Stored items

..........

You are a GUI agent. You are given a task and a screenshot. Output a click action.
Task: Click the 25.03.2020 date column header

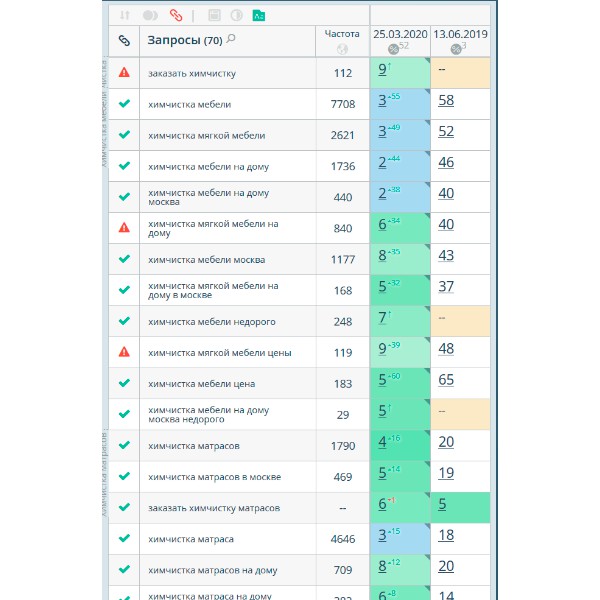click(x=400, y=34)
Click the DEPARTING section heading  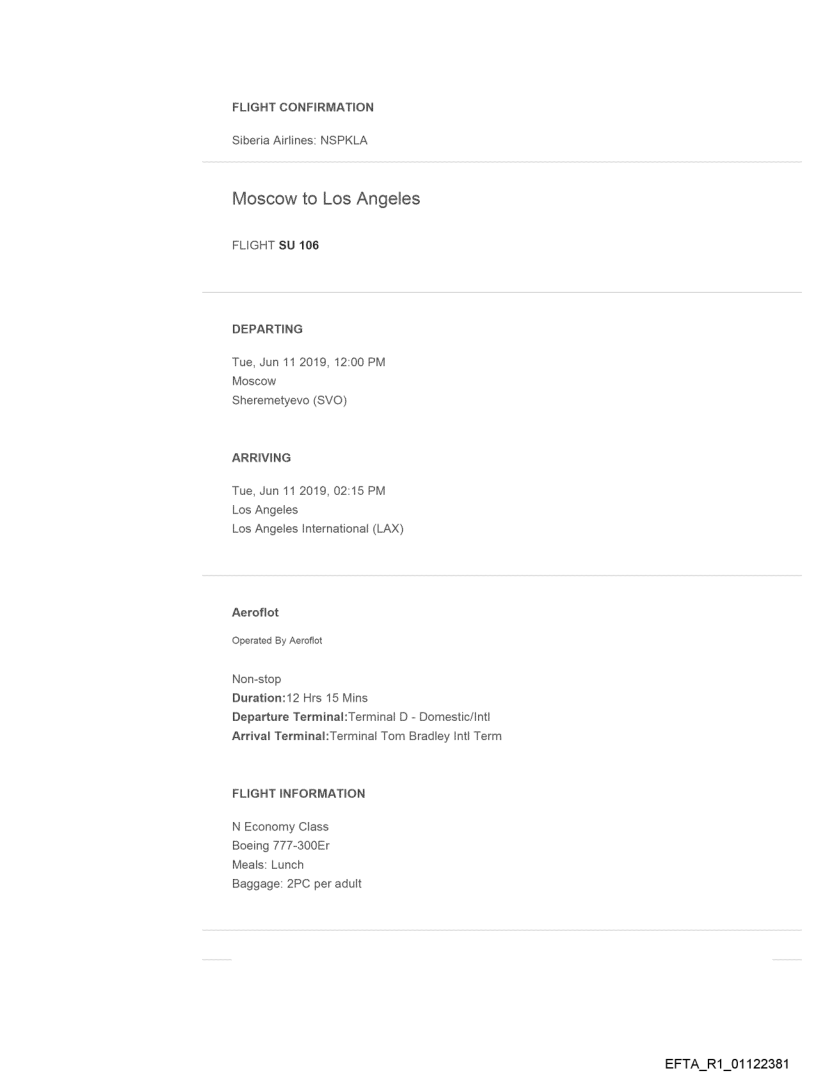[267, 328]
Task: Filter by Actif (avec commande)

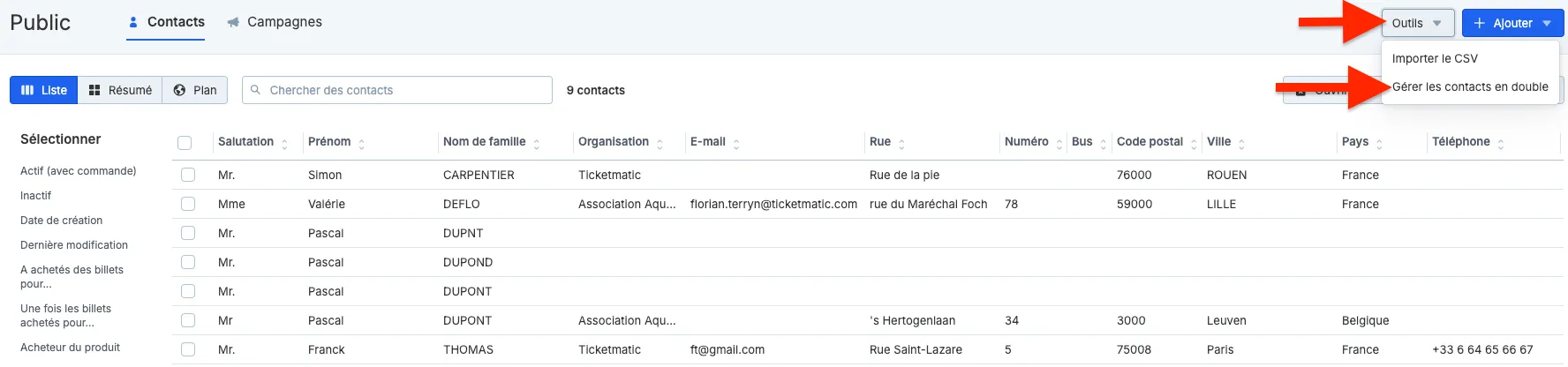Action: click(79, 171)
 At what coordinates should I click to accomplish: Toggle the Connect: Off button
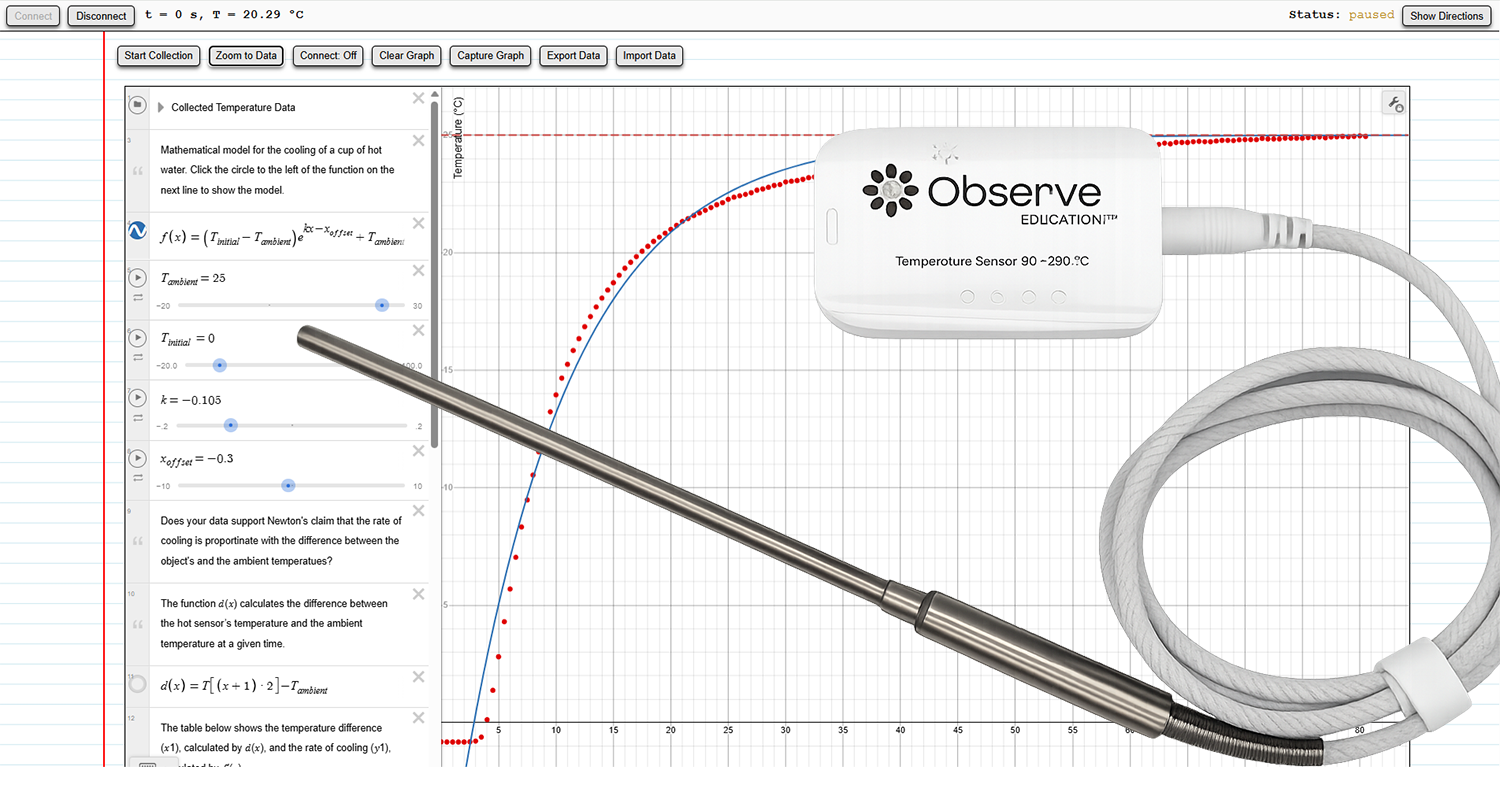(327, 56)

..........

Your task is to give again, unchanged, the lines from the line that contains "Task: Filter by Actif (avec commande)" to the end of the records. Include both end lines but no pictures.

Task: Filter by Actif (avec commande)

Action: click(79, 171)
 At what coordinates should I click to accomplish: Toggle the Connect: Off button
(327, 56)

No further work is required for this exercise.